Source: (1789) Mission La Purisima Concepcion

Description

Type Value
Source Title (1789) Mission La Purisima Concepcion
Abbreviation (1789) Chumash
Authority
Author http://en.wikipedia.org/wiki/Mission_La_Purisima_Concepcion
Place
Publication http://en.wikipedia.org/wiki/Mission_La_Purisima_Concepcion
Reference Number
Reference Type

Text

Mission La Purisima Concepción, or La Purisima Mission (originally La Misión de La Purísima Concepción de la Santísima Virgen María, or The Mission of the Immaculate Conception of the Most Blessed Virgin Mary) is a Spanish mission in Lompoc, California. It was established on December 8, 1787 (the Feast of the Immaculate Conception, hence the mission's name) by the Franciscan order. The original mission complex south of Lompoc was destroyed by an earthquake in 1812, and the mission was rebuilt at its present site several miles to the east.

The mission is part of the larger La Purísima Mission State Historic Park, part of the California State Parks system, and along with Mission San Francisco de Solano is one of only two of the Spanish missions in California that is no longer under the control of the Catholic Church. It is currently the only example in California of a complete Spanish Catholic mission complex.

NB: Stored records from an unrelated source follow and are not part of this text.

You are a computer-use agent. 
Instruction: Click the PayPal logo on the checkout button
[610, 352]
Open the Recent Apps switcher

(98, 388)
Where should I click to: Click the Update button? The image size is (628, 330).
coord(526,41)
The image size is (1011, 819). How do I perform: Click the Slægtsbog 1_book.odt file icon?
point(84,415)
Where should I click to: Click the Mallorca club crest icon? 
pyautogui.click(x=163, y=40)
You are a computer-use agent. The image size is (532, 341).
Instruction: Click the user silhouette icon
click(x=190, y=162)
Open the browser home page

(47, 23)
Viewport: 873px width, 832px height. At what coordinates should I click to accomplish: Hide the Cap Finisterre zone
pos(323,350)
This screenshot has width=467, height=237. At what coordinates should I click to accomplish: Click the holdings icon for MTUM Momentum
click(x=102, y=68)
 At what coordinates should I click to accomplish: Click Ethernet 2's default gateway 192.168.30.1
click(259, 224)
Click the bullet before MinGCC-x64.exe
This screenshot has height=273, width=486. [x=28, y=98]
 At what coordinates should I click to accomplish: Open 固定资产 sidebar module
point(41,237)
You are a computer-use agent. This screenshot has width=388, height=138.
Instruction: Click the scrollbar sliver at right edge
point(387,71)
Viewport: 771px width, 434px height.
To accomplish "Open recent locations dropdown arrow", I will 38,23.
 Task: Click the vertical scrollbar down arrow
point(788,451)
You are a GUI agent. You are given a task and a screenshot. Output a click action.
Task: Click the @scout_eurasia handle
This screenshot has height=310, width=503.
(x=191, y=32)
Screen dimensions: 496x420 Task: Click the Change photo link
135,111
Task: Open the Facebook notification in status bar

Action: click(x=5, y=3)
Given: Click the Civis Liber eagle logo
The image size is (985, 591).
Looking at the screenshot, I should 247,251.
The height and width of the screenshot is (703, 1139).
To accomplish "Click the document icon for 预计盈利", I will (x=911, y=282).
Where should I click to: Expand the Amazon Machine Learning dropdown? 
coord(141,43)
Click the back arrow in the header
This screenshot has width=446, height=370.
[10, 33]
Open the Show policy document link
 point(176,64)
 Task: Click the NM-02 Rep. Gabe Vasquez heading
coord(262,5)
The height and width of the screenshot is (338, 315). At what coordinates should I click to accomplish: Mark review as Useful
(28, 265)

Mission La Purisima was originally established at a site known to the Chumash people as Algsacpi and to the Spanish as the plain of Rio Santa Rosa, one mile south of Lompoc. (During the mission period, the Chumash spoke the Purisimeño language.) The Viceroyalty of New Spain made an exception to the rule that no California mission was to be established within seven miles of any pueblo in Las Californias, as Lompoc was so small.
By 1803, the Mission Indians population had increased, by Indian Reductions, to 1,436 Chumash people.

An earthquake on December 21, 1812, severely damaged the mission buildings. New buildings were constructed four miles east of the pueblo at their present location, which was known to the Chumash as Amúu, and to the Spanish as La Cañada de los Berros, now part of the reconstructed La Purísima Mission State Historic Park. Ruins of the original mission are at 508 South F Street, near East Locust Avenue.

After Mexico won the Mexican War of Independence in 1823, Spanish funding ceased to the Santa Barbara Presidio. Many soldiers at the mission who were no longer being paid by the new Mexican government took out their frustrations on the local Chumash Indians. After a soldier apparently beat an Indian at nearby Mission Santa Inés, the Chumash Revolt of 1824 occurred at that mission. It spread to La Purisima Mission, where the Chumash people took over the mission for one month until more soldiers arrived from Monterey Presidio. Eventually, the Chumash lost their hold on the mission with many leaving the mission soon thereafter. However, many of the Indians who had sought refuge in the neighboring mountains during the revolt returned to the mission.

Following independent Mexico's secularization of the Alta California missions from 1834 to 1843, the buildings of La Purisima Mission were abandoned, and the lands were granted Rancho Ex-Mission la Purisima.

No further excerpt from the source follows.